**What is needed**
Update the data from the line with "You are a computer-use" up to and including the line with "pos(956,61)" by replacing "agent" with "assistant", keeping everything else unchanged.

**Material for the task**

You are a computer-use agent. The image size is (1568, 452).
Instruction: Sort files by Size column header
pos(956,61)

---

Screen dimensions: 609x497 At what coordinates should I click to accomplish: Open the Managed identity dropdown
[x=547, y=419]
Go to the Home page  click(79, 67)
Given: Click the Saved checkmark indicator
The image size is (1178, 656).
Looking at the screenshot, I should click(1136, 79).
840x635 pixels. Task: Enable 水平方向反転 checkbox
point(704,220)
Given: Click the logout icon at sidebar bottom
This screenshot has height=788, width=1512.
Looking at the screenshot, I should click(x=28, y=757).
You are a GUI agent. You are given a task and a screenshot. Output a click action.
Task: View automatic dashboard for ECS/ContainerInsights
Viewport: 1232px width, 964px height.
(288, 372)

**Reply to the task**
You are a computer-use assistant. The image size is (1568, 452).
Instruction: Sort files by Size column header
pos(956,61)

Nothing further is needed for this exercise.